━━ EXCERPTED TEXT

The Cry of the Climate and the Cry of the Poor: Pope Francis’s Appeal for Climate Justice


“I commend His Holiness [Pope Francis] and all faith leaders here, for raising awareness of the urgent need to promote sustainable development and address climate . . . Your influence is enormous. You speak to the heart of humanity’s deepest hopes and needs.”
Ban Ki-moon, former UN secretary general, addressing an interfaith climate summit at the Vatican.[1]

What would catch your attention? A scientist explaining that “key components of the Earth’s climate system could pass their tipping point this century,”[2] or Pope Francis stating that “we are at the limit! We are on the verge of suicide”[3] with regard to climate change? What strikes you as a plea for justice? A scientist explaining that “climate-related hazards exacerbate other stressors, often with negative outcomes for livelihoods, especially for people living in poverty”[4] or Pope Francis warning that “it is the poorest of the poor who suffer the consequences with the most difficulty!”?[5]

Even though those statements describe the same phenomena, you probably found the pope’s message communicating the urgency and injustice of the climate crisis to be more compelling. As an unexpected messenger who makes bold statements in down-to-earth language, Pope Francis is an enthralling climate communicator. The pope also has exceptionally high media visibility and moral authority as an advocate for the poor, making him a powerful icon in the fight for climate justice.

Pope Francis’s climate advocacy reached its pinnacle in June 2015 with the release of his groundbreaking encyclical letter Laudato Si’: On Care for our Common Home. An encyclical is the most authoritative teaching document a pope can issue, and Laudato Si’ was addressed not only to the world’s 1.2 billion Catholics but “to all people of good will.”[6] The timing was significant as it was an intentional call for action to governments convening five months later for the 21st Conference of the Parties (COP21) Climate Summit in Paris—the result of twenty-one years of stalled UN negotiations to sign a climate agreement.[7]

While scientists and policy makers usually dominate the debates on climate change, the pope’s advocacy helped frame the issue in moral terms relatable to a lay audience. Pope Francis’s leadership indicates that world religions could have a role in the journey ahead to tackle the climate crisis.

An Unlikely Partnership between Science and Religion

While the scientific community has compiled unequivocal evidence on how human activities disrupt the climate system, this has not been enough to mobilize global action.[8] The complexity of climate change and the politics surrounding it relegate the issue to a low priority for most citizens and policy makers, even if they are aware of the catastrophic implications.

When appealing to people’s minds proves ineffective, speaking to their hearts can provide an alternative means for action. Considering that 84 percent of people globally have a religious affiliation, faith leaders have the potential to become influential allies to the scientific community and make a decisive contribution in motivating humanity to change course.[9] Multiple conferences and publications on the intersection of science, religion, and ecology are testaments to the increased collaboration between the scientific and faith communities in the face of the environmental challenge.[10]

Moreover, a commonality of religion and climate science is that they recognize no national boundaries and stress that interconnectedness is at the core of the climate crisis. Science unequivocally emphasizes that the causes and consequences of climate change are blind to country borders. One ton of CO2 has the same warming effect on the global climate regardless of its country of origin, affecting all countries to a certain degree. Meanwhile, the world’s major religions share a concern for the deep ties binding peoples, as illustrated by the writings of Mary Evelyn Tucker and John Grim.[11] “Our planet is a homeland and . . . humanity is one people living in a common home,” said Pope Francis.[12]

Both perspectives are critical and must be given consideration, as national boundaries are at the heart of the thorny nature of the UN negotiations. Distrust between geopolitical competitors is a recurrent problem that impedes the cooperation needed to address climate change. Pope Francis has made a decisive contribution in stressing both the urgency and the injustice of the climate crisis.

━━━━
━━ SOURCE DATA

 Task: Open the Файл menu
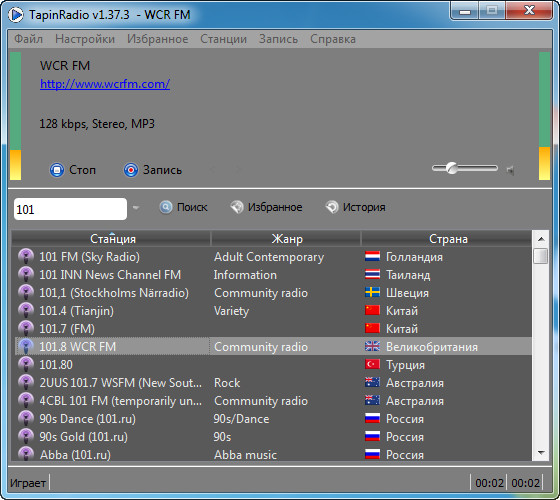28,39
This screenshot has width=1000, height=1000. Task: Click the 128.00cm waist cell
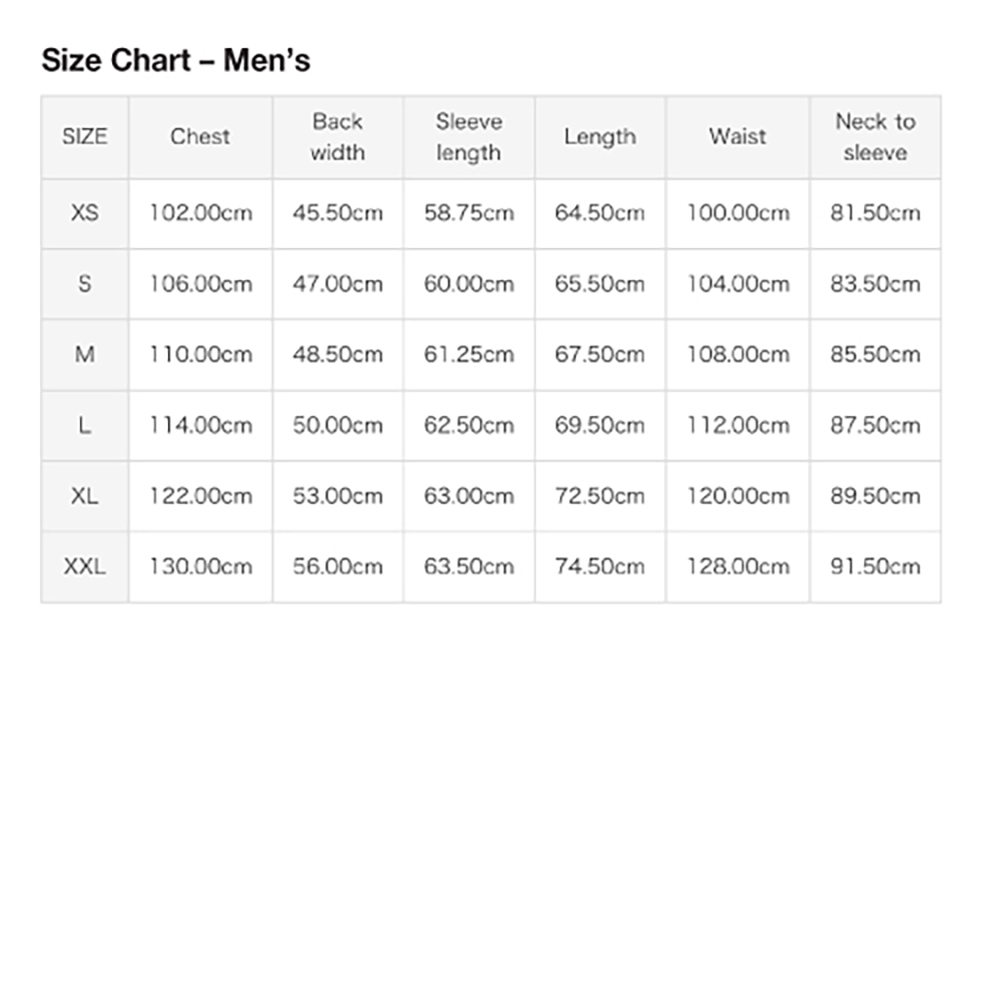point(738,567)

━━━━

__TASK LIST__:
1. According to the essay on Pope Francis's climate appeal, what percentage of people globally have a religious affiliation?
2. Pick up the essay on Pope Francis's climate appeal right after its final sentence and keep writing.

__EXPECTED RESULTS__:
1. 84 percent

2.
The Urgency: The Cry of the Climate

Pope Francis acknowledges the scientific facts of climate change early on in Laudato Si’ and stresses the severe urgency of the crisis, which many in the scientific community in turn acknowledged. He begins by stating that “it is [his] hope that this Encyclical Letter . . . can help us to acknowledge the appeal, immensity and urgency of the challenge we face.”[13] This urgent tone permeates the whole document. Pope Francis uses accessible vocabulary to bring attention to the planetary state of emergency that continues to worsen, with key climate metrics breaking records year after year:[14] “our common home is falling into serious disrepair . . . we can see signs that things are now reaching a breaking point.”[15]

The pope’s emphasis on the urgency contrasts with the business-as-usual operating mode of many politicians. Despite significant progress in scaling up the deployment of renewable energy, most countries continue to subsidize and build new fossil fuel infrastructure, guaranteeing new and sizable carbon emissions for the next few decades.[16] This is in stark contradiction with the extremely ambitious goal of the Paris Agreement to “pursue efforts to limit the temperature increase to 1.5 degrees Celsius above pre-industrial levels,” which requires countries to transition from fossil fuels to clean energy sources in a very short timeframe.[17]

All 197 countries agreed to the 1.5 degrees Celsius target because it is the threshold beyond which climate change will likely become catastrophic for many vulnerable communities while exacerbating the risk of crossing planetary “tipping points” that would unleash run-away climate disruption.[18] According to the conservative estimate by the Intergovernmental Panel on Climate Change (IPCC), on a business-as-usual trajectory we would have a 66 percent probability of exceeding the “carbon budget” in just five years, increasing global temperatures beyond the 1.5-degree threshold.[19] Changing course in time to avoid crossing this red line is a massive and urgent undertaking that cannot wait for new technological miracles to arrive in a few decades. The urgency, as Francis reminds us, could not be greater.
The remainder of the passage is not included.